Le Fonds monétaire international (FMI) a approuvé lundi l’octroi d’un crédit de 10,2 millions de dollars (8,4 millions d’euros) à la Centrafrique au titre de l’aide d’urgence aux pays sortant d’un conflit, selon un communiqué.

L’aide accordée, à la demande du gouvernement de la République centrafricaine, doit permettre de "stabiliser la situation macro-économique, soutenir le processus des réformes et favoriser l’assistance extérieure".

La direction du FMI a félicité les autorités pour les efforts entrepris pour améliorer l’état des finances publiques, la transparence et le système judicaire ainsi que les secteurs sociaux, selon le communiqué.

Le gouvernement de Bangui est notamment invité par le FMI à poursuivre les efforts en matière de libéralisation du commerce, réforme des entreprises publiques et de développement du secteur financier.

IMF Approves US$10.2 Million in Emergency Post-Conflict Assistance for the Central African Republic

Press Release No. 06/18
January 30, 2006

The Executive Board of the International Monetary Fund (IMF) has approved a credit of SDR 6.962 million (about US$10.2 million) in Emergency Post-Conflict Assistance for the Central African Republic to continue the efforts begun under the first Emergency Post-Conflict Assistance-supported program (see press release 04/158 of July 23, 2004) to stabilize the macroeconomic situation, support the ongoing reform process, and catalyze external assistance.

Following the Executive Board's discussion of the request by the Central African Republic, on January 27, 2006, Mr. Agustín Carstens, Deputy Managing Director and Acting Chair, said:

"The stable political and security situation in the Central African Republic (C.A.R.) since the conclusion of the presidential and legislative elections last year is encouraging for the economic prospects of the country. The authorities are now in a position to focus firmly on economic and financial policy issues, which should enhance policy implementation in the period ahead. In this setting, the authorities have undertaken recently a set of strong corrective actions, particularly in the fiscal and governance areas.

"The government's program for 2006, supported by Emergency Post-Conflict Assistance (EPCA) from the Fund, focuses on the priorities of stabilizing public finances and strengthening governance. It is an important step in putting the country on the path of sustainable economic growth and normalizing relations with external creditors. It is to be hoped that the program will catalyze much-needed financial support and technical assistance from the donor community.

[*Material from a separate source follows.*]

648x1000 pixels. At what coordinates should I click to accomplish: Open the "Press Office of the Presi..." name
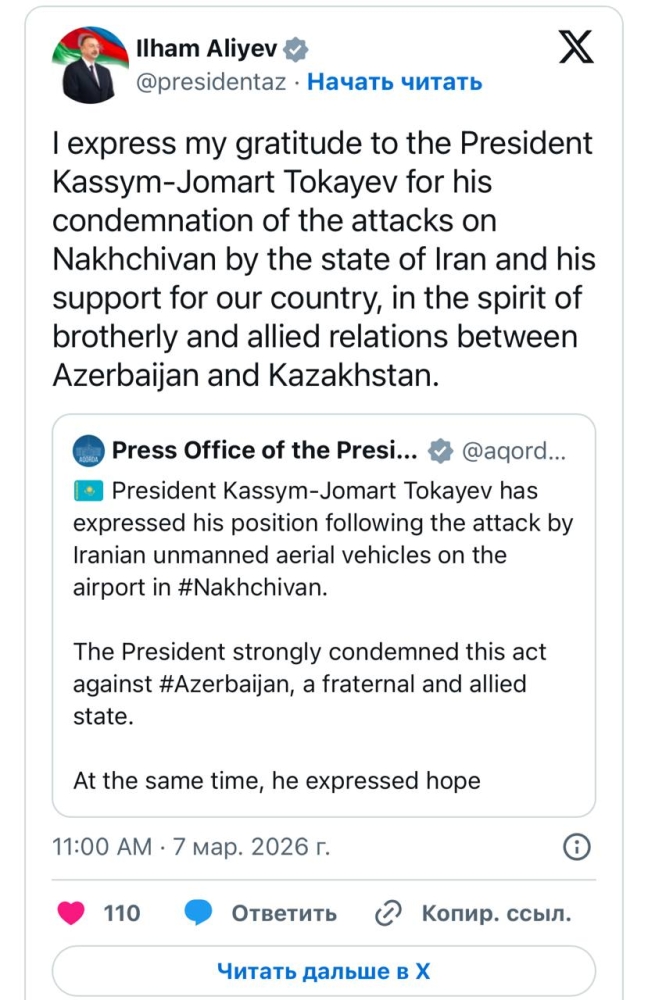click(264, 451)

"Steady improvements in revenue performance will be central to stabilizing public finances. The measures already taken to increase revenue, notably the increase in petroleum taxes, and the value added tax rate, are commendable. Further actions to strengthen tax administration and combat customs fraud are necessary to broaden the currently thin tax base, and ensure that the state has the resources to meet its core expenditure needs. On the expenditure side of the budget, the measures to control the wage bill are encouraging, but it will be important to continue with efforts to contain wages, and strengthen public expenditure and treasury management. The objective is to ensure that scarce public resources are channeled toward the country's priority sectors.

"The authorities' focus on improving transparency and further strengthening the judiciary is well placed. Progress in these areas is needed to enhance accountability in the public sector, and support private sector development. Continued progress on structural reforms, including liberalizing trade, helping the development of the financial sector, and reforming public enterprises, will also be essential to support the economic recovery over the medium term.

"The authorities have undertaken efforts to address the dire situation in the social sectors. Further actions by the authorities and substantial support from the international community will be needed to make significant gains in this area," Mr. Carstens said.